» REQUISITOS DA TAREFA:
No texto sobre ciclos financeiros, em qual seção a revista The Economist responde "Todos estão ganhando dinheiro, menos os clientes"?

» TEXTO EXTRAÍDO:
((
A história dos ciclos financeiros pode ser contada em duas versões: uma para colégio de freiras, outra para freqüentares de ambientes adultos. A versão bem comportada ensina que nas etapas de euforia, a confirmação das expectativas otimistas leva os possuidores de riqueza a apostas mais arriscadas. A caminhada dos investidores em direção à zona de maior risco está sempre amparada na expansão do crédito bancário. Podem, assim, os apostadores assumir posições que são um múltiplo de seu aporte de capital próprio, na esperança de ulteriores elevações dos preços que promovam a mega-valorização de seu estoque de riqueza. No embalo da confirmação dos ganhos fáceis, os mais prudentes fazem suposições improváveis sobre o crescimento da receita líquida dos empreendimentos. Não satisfeitos, usam taxas panglossianas para descontar este fluxo inflado.

Já na versão apimentada, os espertos cuidam de criar holdings nos paraísos fiscais e enfeitar seus balanços com receitas fictícias, ativos supervalorizados ou simplesmente inventados, enquanto escondem os passivos nas subsidiárias da periferia. O contubérnio entre agentes poderosos, controladores da riqueza alheia, sobrevive à custa da ignorância dos investidores de menor porte que estão obrigados a “comprar” como boas as informações e avaliações de um grupo de administradores dotados de grande influência sobre a “opinião dos mercados”. Eles podem manter, exacerbar ou inverter tendências. Podem até mesmo inventar “novidades”, manipular preços de ativos e engambelar a clientela.

A frouxa supervisão das autoridades incumbidas de fiscalizar os mercados financeiros vem abrindo as portas para fraudes de todo o gênero. A revista The Economist, em uma de suas edições de dezembro de 2003, indignada com a sucessão de escândalos, pergunta: “Não há mercados financeiros honestos nos Estados Unidos?”. Na seção Buttonwood, responde: “Todos estão ganhando dinheiro, menos os clientes”. “Os Bancos de Investimento”, continua, “tratam de se desvencilhar das ações que seus analistas recomendam publicamente”.

Nos 90, as proezas do capitalismo destrambelhado foram cantadas em prosa e verso. Urbi et orbi, a euforia nos mercados financeiros, especialmente nas bolsas de valores, parecem confirmar o milagre do enriquecimento fácil e ilimitado. Os tempos não podem ser mais benfazejos para os vigaristas, encantadores de serpente, pitonisas e oráculos de todo o gênero.
))
» Registros brutos:
((
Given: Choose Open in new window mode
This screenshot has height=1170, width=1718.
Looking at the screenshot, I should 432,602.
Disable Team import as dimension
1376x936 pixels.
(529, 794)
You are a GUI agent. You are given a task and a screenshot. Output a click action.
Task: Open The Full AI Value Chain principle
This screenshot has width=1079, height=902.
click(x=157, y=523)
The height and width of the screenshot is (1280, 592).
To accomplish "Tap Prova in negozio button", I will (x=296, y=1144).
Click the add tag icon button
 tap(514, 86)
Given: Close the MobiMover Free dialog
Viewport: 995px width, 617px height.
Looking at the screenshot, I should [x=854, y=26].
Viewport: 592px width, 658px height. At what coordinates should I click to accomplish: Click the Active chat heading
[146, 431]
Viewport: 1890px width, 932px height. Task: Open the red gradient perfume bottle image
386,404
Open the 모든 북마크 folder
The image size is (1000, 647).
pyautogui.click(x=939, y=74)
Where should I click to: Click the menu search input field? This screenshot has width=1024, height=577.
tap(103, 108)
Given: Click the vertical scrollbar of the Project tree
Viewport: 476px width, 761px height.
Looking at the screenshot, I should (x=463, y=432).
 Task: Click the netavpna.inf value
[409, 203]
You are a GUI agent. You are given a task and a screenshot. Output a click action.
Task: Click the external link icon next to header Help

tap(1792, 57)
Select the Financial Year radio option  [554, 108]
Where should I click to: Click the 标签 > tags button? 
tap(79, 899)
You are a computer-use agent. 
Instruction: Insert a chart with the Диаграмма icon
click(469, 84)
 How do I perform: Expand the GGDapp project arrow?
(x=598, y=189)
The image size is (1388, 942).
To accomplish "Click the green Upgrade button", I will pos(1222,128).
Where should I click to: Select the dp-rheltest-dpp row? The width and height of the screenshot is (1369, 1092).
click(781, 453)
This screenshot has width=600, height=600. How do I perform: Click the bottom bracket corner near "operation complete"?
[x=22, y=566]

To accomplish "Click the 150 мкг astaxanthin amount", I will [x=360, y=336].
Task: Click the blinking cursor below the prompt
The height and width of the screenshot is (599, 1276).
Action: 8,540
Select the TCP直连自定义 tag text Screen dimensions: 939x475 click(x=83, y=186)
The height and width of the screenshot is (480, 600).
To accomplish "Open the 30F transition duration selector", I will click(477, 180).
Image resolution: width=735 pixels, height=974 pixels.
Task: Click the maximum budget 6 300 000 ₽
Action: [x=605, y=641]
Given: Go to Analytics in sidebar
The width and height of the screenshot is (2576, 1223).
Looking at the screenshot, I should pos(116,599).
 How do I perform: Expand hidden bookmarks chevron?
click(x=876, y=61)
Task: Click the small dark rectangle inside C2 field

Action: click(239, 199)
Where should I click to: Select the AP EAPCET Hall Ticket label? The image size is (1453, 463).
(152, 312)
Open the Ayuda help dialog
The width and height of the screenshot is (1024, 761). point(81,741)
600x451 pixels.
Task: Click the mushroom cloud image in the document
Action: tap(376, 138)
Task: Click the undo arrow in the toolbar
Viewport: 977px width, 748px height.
))
» RESPOSTA CORRETA:
Na seção Buttonwood.